Sometime back, using the Spring Framework and jUnit 4.x was not very elegant. Spring only supported dependency injection by sub-classing their AbstractDependencyInjectionSpringContextTests class. The coolest thing about jUnit 4.x was the implementation of annotations and the elimination of the requirement to extend the jUnit TestCase class. Obviously, this was considered an issue by many people, as several projects created their own solutions for jUnit 4.x integration. One such implemenation was Unitils, which I used on several projects. I did not take advantage of all of the Unitils features (Mock Objects, JPA, or DBUnit integration), only the dependency injection and a little of the Hibernate and Transaction management support.
Someone recently hipped me to the fact, that somewhere along the way, Spring finally added support for jUnit 4.x. I wanted to see if I could possibly eliminate the need to Unitils. Only have only played with the integration for short time, but it appears to do what is required. The only real issue I encountered was having to downgrade from jUnit 4.5 to jUnit 4.4. Unfortunately jUnit 4.5 broke the integration, and will not work. However, moving back to jUnit 4.4 solved all of the issues.
The basic class level annotations that you need to be aware of are @RunWith(SpringJUnit4ClassRunner.class) and @ContextConfiguration(locations = { “/com/sample/resources/applicationContext.xml” }). I have seen the @RunWith annotation used by many new jUnit extensions, it seems pretty cool. The ContextConfiguration is pretty obvious, you can provide a list of XML files which contain your Spring context
Next you can simple provide the @Autowired or @Resource annotation to your test class properties. Spring will then inject those objects for you at execution time. They did provide the @Qualifier(“alternateBeanName”) annotation which allows you to remove possible ambiguity.
One thing that was not entirely obvious to me was the @TestExecutionListeners annotation. One of the Spring examples had it set to {}, which effectively turns off the dependency injection. It would have best to leave it out! Anyway, there are several other Listeners that you might want to be aware of, such as dealing with Transactions and a dirty spring context.

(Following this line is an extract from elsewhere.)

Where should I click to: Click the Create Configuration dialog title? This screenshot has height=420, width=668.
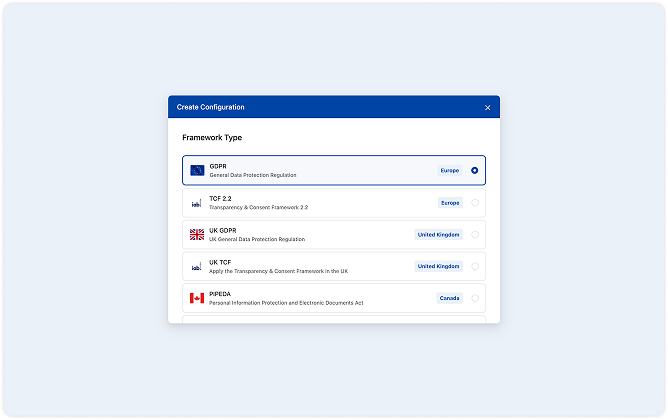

On of the more interesting annotations, (which was not in Unitils) was the idea of making tests specific to an environment. While this is probably not that common, I have had situations where I can only run a test in the CI (Continuous Integration) environment, or maybe only I only want it to run on my development box. The @IfProfileValue annotaion provides this ability. The default implementation allows you to do simple “if logic” base on Java properties. It is also possible to define your own configuration (something that determines the value of the requested attributes) class, using the @ProfileValueSourceConfiguration(Include.class). Pretty cool, I can actually see using this feature in the future.
There are plenty of other annotations that will be useful, such as @BeforeTransaction, @AfterTransaction, @Rollback, and @NotTransactional.
I believe that the @RunWith and @ProfileValueSourceConfiguration annotations can be very useful in building a consistency unit test strategy, effectively hiding much of the noise associated with most jUnits (noise = configuration and setup tasks). Personally, I find jUnit 4.x much more elegant that the original (pre 4.x) strategy, providing a much cleaner implementation.
I believe that unit testing is essential to projects, and will continue on my personal mission to push for Test Driven Development. I truly believe that done right, “Testing is basically Free”… especially when you consider the integration environments provided by Spring and development tools such as Eclipse. How can anyone afford NOT to test? Enough soapbox for the day, here was yet another little TDD article.